Copy every line of the data that contains the string "will".

(Beginning of AVAILABLE DATA)

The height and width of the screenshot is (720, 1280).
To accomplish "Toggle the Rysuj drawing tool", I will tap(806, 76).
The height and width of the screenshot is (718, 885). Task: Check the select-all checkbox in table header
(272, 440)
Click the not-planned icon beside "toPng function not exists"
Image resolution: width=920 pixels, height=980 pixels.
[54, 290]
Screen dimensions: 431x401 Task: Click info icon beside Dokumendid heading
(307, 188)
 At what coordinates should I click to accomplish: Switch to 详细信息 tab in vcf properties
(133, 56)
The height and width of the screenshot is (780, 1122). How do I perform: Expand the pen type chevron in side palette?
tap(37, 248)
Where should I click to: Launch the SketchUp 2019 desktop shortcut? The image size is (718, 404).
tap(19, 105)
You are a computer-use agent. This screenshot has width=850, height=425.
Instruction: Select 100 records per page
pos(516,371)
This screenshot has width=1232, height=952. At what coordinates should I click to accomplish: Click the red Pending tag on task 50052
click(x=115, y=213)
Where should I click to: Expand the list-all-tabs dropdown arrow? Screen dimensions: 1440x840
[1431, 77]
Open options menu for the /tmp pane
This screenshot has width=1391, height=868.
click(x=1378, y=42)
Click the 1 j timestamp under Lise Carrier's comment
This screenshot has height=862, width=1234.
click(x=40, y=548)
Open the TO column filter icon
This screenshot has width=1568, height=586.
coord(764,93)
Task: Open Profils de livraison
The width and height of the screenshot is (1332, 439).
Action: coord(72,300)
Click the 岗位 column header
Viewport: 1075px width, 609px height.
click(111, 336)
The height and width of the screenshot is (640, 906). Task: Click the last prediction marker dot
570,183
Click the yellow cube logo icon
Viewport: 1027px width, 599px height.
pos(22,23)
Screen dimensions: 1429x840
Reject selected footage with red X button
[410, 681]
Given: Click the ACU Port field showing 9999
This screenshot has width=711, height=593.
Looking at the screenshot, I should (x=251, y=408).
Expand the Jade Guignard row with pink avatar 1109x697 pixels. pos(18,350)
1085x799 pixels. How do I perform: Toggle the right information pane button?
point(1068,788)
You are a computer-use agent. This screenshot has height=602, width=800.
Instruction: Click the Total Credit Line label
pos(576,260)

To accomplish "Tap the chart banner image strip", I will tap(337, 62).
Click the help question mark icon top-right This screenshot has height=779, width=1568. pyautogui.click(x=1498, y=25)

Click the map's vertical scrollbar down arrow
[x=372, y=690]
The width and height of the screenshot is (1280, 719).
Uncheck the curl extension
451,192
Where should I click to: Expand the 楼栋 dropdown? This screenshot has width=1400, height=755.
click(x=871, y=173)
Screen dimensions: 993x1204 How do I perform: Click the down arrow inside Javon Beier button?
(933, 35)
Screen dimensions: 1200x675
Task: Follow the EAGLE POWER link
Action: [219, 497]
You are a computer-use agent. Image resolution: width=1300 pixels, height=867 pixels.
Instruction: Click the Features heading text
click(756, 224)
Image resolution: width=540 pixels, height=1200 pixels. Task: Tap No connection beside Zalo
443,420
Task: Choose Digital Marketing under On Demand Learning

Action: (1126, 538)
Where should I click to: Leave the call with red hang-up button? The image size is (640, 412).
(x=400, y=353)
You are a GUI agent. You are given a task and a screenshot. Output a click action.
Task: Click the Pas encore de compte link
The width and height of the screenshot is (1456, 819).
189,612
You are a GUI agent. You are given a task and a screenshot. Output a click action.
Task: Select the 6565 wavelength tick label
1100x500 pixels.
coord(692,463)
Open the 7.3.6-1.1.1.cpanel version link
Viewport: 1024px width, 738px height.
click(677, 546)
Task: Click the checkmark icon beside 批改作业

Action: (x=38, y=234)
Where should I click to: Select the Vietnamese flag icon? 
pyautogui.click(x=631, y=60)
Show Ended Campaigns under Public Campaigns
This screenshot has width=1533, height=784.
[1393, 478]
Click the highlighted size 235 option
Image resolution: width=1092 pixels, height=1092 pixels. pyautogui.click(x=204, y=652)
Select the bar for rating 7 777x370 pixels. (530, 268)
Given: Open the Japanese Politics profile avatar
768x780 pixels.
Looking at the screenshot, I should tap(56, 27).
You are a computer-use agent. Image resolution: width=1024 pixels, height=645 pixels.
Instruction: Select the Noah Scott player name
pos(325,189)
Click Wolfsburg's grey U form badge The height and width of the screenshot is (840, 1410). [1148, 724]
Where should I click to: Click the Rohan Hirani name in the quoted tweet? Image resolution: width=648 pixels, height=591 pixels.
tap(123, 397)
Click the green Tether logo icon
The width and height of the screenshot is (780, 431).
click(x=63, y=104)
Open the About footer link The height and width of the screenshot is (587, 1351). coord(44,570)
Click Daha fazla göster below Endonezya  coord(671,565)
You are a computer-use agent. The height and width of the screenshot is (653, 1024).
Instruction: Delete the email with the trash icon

(End of AVAILABLE DATA)

*RESULT BELOW*:
To accomplish "Toggle the Rysuj drawing tool", I will tap(806, 76).
To accomplish "Tap the chart banner image strip", I will tap(337, 62).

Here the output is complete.